FDIC moves to bring stablecoin issuers under Bank Secrecy Act regime
Stablecoin issuers in the United States are moving closer to the same financial-crime obligations that banks have lived with for decades. The Federal Deposit Insurance Corporation (FDIC) has approved a proposed rule that would apply Bank Secrecy Act (BSA) and sanctions compliance standards to the permitted payment stablecoin issuers (PPSIs) it oversees, the latest step in building out the supervisory machinery behind the GENIUS Act.
The notice of proposed rulemaking, approved by the FDIC Board on a 3-0 vote and detailed in a press release dated Friday 22 May, would require these issuers to comply with anti-money laundering and countering the financing of terrorism (AML/CFT) rules and with economic sanctions programmes. That includes reporting requirements set by the Financial Crimes Enforcement Network (FinCEN) and the Office of Foreign Assets Control. The proposal would also align the FDIC's supervision and enforcement of these AML/CFT programmes with FinCEN's own framework. Comments will be accepted for 60 days after the NPRM is published in the Federal Register.
Why it matters for banks
The FDIC is positioning itself as the primary federal regulator for PPSIs that are subsidiaries of insured state nonmember banks and state savings associations it has approved to issue payment stablecoins. In other words, the agency is treating regulated stablecoin issuance as an extension of the banking perimeter rather than a parallel crypto track. For banks weighing whether to issue a stablecoin through a subsidiary, the message is that the compliance burden will mirror the AML and sanctions regime they already run, not a lighter alternative.

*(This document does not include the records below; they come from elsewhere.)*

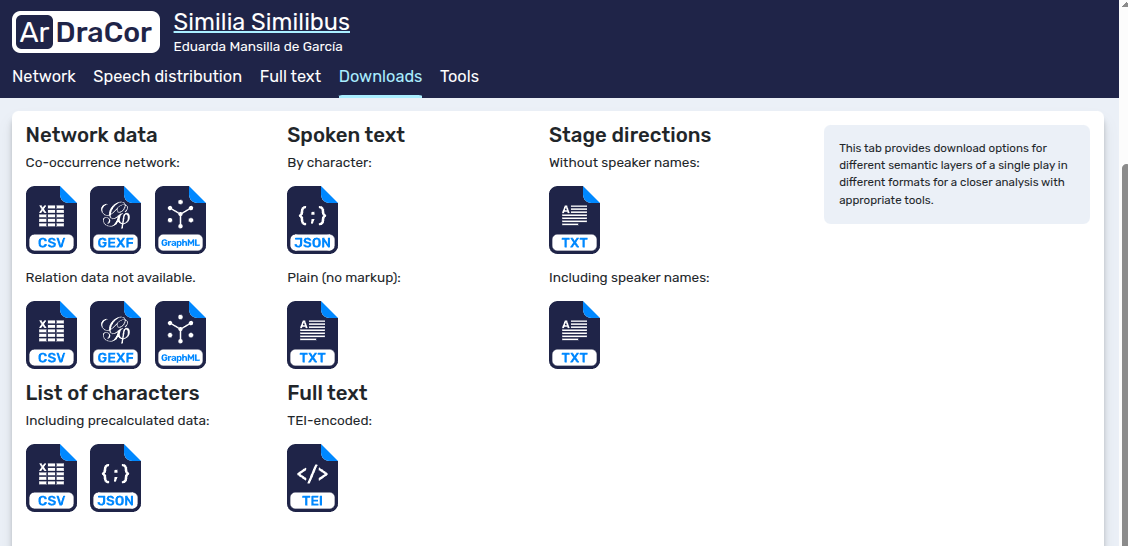The width and height of the screenshot is (1128, 546).
Task: Download plain spoken text TXT file
Action: coord(312,335)
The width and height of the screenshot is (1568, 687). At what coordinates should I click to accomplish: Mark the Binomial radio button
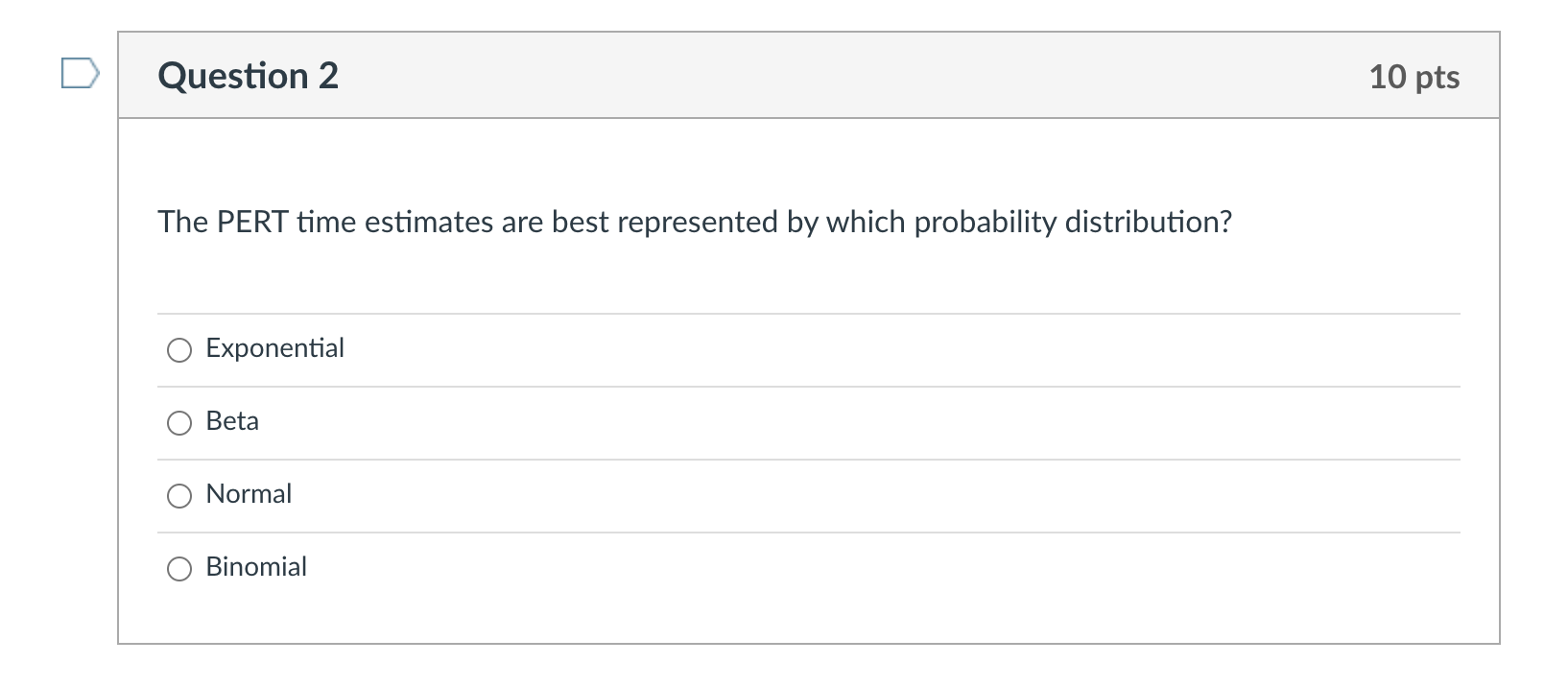tap(179, 569)
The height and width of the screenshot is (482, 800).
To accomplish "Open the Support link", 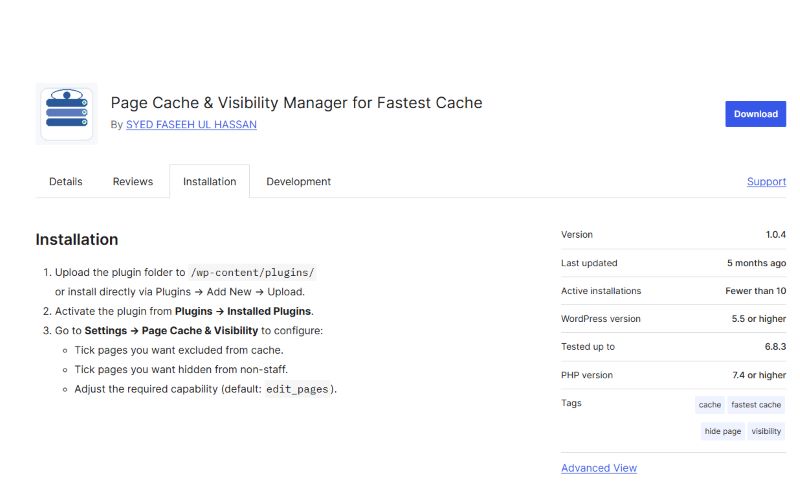I will click(766, 182).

This is the third building block the FDIC has put in place since the GENIUS Act became the country's first cryptocurrency statute in July. The agency issued an initial NPRM in December setting out how supervised institutions could seek to issue stablecoin payments, then extended its comment period to 18 May. In April it proposed a prudential framework covering reserve assets, redemption, capital and risk-management standards. Taken together, the three rulemakings sketch a fairly conventional banking-style oversight model for an instrument that was, until recently, almost entirely unregulated.